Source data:

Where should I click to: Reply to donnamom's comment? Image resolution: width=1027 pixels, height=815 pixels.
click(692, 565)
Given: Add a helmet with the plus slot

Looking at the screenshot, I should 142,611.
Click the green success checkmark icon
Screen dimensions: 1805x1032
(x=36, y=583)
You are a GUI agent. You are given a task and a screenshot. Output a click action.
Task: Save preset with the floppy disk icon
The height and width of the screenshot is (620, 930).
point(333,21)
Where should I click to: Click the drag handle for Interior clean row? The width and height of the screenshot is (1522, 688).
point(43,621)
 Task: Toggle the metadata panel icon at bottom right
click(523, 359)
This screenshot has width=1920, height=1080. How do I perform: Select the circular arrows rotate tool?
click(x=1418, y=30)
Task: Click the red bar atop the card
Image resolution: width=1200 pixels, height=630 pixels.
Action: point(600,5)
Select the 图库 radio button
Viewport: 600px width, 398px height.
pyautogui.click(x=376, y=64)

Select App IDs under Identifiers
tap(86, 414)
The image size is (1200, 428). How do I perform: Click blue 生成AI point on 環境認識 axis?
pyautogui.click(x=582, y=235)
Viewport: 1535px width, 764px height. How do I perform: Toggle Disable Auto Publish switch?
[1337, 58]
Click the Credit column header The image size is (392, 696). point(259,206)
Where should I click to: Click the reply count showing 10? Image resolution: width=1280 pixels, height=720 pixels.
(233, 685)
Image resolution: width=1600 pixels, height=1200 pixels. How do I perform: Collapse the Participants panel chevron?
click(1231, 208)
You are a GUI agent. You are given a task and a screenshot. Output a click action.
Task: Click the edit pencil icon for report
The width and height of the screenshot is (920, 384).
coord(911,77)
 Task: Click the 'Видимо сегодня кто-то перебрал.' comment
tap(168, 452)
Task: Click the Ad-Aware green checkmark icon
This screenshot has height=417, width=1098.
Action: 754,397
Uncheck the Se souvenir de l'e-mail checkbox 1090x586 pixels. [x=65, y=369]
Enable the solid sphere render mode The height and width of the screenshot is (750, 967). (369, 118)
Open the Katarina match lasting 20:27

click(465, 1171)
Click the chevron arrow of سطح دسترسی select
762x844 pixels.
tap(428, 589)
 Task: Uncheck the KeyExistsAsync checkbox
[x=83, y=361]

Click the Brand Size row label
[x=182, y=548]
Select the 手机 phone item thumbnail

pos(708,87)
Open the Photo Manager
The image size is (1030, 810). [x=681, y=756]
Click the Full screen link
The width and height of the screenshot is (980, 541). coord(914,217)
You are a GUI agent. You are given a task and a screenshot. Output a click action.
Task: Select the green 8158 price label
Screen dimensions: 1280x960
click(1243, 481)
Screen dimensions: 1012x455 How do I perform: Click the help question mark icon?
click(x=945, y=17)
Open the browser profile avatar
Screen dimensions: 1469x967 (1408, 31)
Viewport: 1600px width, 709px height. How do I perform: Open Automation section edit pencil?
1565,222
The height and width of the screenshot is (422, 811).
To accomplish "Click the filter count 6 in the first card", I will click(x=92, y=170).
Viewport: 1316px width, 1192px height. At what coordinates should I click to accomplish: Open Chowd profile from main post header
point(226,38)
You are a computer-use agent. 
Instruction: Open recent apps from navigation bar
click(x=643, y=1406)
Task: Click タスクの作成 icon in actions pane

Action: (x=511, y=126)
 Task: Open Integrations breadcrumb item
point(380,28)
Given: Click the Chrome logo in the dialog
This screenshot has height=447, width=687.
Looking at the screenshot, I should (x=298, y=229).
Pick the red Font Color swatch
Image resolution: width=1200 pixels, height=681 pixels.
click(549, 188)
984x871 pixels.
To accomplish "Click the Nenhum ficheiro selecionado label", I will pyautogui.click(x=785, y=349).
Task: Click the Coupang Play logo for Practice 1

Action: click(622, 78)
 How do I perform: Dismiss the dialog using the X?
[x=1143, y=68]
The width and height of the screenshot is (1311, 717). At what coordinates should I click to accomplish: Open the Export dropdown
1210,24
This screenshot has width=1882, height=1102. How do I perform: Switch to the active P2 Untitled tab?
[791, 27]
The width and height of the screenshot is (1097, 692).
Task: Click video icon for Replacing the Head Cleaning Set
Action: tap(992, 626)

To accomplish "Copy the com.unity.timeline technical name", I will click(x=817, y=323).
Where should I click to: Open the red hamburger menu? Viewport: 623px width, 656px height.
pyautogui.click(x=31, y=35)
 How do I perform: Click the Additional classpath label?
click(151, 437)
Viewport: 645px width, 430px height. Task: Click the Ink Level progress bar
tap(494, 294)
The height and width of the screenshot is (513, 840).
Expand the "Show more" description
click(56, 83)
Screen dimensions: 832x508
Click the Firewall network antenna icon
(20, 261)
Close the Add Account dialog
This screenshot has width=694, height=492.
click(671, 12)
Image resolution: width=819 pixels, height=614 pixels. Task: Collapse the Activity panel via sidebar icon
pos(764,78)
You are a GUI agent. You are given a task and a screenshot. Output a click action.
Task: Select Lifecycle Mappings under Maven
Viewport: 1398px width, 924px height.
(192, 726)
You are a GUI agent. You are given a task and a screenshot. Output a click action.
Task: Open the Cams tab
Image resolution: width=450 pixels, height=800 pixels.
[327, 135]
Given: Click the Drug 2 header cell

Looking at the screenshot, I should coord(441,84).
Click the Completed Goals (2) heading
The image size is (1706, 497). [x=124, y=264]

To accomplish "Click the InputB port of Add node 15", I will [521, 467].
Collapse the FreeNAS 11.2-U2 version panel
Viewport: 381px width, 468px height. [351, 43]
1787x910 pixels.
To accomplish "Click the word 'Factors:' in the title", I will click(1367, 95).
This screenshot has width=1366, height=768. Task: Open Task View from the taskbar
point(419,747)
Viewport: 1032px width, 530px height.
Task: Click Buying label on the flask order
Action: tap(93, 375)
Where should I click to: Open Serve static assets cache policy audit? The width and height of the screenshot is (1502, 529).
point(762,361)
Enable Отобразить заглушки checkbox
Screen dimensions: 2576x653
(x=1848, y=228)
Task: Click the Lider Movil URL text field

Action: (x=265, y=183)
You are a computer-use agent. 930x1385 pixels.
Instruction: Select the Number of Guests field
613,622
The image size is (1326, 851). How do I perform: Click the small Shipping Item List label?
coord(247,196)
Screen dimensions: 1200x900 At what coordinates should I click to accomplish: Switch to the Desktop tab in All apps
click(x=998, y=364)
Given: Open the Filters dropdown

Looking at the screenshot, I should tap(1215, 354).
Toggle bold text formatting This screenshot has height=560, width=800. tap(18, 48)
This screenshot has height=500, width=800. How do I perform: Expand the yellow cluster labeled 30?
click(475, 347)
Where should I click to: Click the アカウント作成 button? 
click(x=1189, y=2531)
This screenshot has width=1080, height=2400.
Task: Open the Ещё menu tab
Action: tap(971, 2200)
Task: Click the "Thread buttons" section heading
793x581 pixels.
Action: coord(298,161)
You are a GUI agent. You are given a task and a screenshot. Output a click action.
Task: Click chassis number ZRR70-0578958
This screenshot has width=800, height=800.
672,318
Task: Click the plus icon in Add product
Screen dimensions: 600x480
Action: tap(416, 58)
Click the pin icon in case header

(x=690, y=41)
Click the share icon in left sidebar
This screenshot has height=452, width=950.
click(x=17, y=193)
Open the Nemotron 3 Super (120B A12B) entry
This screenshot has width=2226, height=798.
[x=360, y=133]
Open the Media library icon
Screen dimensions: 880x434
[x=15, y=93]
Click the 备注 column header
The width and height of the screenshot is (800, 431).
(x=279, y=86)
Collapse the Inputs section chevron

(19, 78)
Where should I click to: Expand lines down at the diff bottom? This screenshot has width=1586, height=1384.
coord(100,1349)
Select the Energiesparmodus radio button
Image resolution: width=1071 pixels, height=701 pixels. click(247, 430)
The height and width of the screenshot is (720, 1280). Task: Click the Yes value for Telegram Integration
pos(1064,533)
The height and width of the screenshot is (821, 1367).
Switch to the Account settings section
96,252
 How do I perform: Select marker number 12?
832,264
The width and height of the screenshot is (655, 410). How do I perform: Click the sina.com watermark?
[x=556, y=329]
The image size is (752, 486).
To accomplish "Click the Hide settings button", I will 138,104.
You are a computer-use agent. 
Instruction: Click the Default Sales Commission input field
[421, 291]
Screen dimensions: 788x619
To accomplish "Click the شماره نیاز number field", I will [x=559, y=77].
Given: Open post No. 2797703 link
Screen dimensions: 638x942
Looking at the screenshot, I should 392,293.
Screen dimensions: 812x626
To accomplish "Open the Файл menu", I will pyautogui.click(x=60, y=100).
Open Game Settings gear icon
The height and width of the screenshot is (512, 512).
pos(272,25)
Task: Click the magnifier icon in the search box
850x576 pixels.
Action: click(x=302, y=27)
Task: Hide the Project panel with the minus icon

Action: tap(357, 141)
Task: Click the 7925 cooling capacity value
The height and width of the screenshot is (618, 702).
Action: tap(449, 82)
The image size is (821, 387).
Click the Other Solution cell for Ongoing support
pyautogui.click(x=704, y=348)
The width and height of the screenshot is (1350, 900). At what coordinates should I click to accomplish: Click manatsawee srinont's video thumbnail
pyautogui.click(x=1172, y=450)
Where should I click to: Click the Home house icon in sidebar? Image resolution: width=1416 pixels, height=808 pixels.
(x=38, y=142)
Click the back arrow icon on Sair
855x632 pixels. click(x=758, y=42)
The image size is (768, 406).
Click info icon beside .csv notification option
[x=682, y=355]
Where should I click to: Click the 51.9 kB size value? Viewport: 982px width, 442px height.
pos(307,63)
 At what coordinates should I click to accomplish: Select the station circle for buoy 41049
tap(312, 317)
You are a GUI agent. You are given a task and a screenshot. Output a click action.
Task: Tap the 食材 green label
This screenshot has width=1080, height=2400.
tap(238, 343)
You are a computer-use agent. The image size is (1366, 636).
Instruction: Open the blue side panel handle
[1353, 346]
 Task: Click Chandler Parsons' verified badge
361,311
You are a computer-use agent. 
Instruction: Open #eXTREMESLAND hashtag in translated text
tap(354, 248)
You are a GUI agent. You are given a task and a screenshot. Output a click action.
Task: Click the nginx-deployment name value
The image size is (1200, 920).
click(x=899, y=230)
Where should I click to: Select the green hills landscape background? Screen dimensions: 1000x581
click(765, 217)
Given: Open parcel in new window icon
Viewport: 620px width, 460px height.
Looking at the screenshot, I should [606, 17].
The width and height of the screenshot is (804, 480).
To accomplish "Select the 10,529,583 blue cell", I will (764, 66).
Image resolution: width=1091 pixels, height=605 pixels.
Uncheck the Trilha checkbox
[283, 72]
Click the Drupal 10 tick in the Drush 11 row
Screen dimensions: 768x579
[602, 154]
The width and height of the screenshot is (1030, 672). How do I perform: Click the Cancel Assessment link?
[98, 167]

What the task requires »
Your answer should be the lines above, from the line containing "Where should I click to: Click the Home" up to and including the line containing "You are a computer-use agent. The", reproduced exactly and with nothing else.

Result for this exercise »
Where should I click to: Click the Home house icon in sidebar? Image resolution: width=1416 pixels, height=808 pixels.
(x=38, y=142)
Click the back arrow icon on Sair
855x632 pixels. click(x=758, y=42)
The image size is (768, 406).
Click info icon beside .csv notification option
[x=682, y=355]
Where should I click to: Click the 51.9 kB size value? Viewport: 982px width, 442px height.
pos(307,63)
 At what coordinates should I click to accomplish: Select the station circle for buoy 41049
tap(312, 317)
You are a GUI agent. You are given a task and a screenshot. Output a click action.
Task: Tap the 食材 green label
This screenshot has width=1080, height=2400.
tap(238, 343)
You are a computer-use agent. The image size is (1366, 636).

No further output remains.